Hello,
I noticed a strange behavior involving the tee() system call. Here's a sample
program:
#define _GNU_SOURCE
#include <assert.h>
#include <fcntl.h>
#include <stdio.h>
#include <string.h>
#include <unistd.h>
int main()
{
int pipe_A[2];
int pipe_B[2];
char buffer[2] = { 0 };
pipe(pipe_A);
pipe(pipe_B);
write(pipe_A[1], "AA", 2);
tee(pipe_A[0], pipe_B[1], 1, 0);
write(pipe_B[1], "B", 1);
read(pipe_A[0], buffer, 2);
printf("%.*s\n", 2, buffer);
assert(!memcmp(buffer, "AA", 2));
return 0;
}
It creates two pipes A and B, then writes two bytes "AA" to pipe A, then tee()s
one byte from pipe A to pipe B, then writes one byte "B" to pipe B.
At that point, I expected pipe A to still contain the bytes "AA", because tee()
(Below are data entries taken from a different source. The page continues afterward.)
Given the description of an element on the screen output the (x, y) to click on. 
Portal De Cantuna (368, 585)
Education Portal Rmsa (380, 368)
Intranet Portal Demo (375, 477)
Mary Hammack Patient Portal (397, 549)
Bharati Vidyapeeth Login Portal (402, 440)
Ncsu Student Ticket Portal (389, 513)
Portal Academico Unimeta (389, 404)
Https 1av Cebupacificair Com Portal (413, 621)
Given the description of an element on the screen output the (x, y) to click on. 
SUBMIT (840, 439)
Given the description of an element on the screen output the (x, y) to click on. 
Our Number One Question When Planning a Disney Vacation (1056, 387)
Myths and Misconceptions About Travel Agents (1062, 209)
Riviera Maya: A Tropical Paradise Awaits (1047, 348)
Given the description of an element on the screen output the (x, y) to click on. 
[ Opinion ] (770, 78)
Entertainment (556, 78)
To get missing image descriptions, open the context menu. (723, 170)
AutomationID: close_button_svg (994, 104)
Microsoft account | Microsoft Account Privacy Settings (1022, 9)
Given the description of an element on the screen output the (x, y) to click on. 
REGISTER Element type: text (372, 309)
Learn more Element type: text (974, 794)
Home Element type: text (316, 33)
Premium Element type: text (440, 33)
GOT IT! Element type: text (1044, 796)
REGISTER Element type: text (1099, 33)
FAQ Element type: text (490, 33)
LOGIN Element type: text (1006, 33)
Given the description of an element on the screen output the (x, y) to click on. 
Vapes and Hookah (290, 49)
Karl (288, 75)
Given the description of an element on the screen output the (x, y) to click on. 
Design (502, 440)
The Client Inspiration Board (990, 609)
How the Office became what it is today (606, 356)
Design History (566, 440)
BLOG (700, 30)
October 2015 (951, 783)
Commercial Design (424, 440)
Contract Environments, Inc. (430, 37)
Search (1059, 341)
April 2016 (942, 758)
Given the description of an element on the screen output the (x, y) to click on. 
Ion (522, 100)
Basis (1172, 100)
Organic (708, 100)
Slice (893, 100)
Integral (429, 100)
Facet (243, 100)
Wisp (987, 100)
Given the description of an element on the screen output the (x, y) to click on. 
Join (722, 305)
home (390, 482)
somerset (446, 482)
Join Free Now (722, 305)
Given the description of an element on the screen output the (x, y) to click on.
does not consume the source data, nor was any data written to pipe A; nor should
it be possible to modify data already in a pipe (unless it was put there by
splice() or vmsplice()).
However, the actual behavior is that pipe A contains the bytes "AB". This
happens because the second byte was overwritten by the write to pipe B, as the
data in both pipes are backed by the same page, and the pipe is using
anon_pipe_buf_ops which has .can_merge = 1, so the backing page can be written
to by pipe_write().
Is this a bug? It certainly seems like it; you should *not* be able to modify
data in a pipe, given only the read end.
- Eric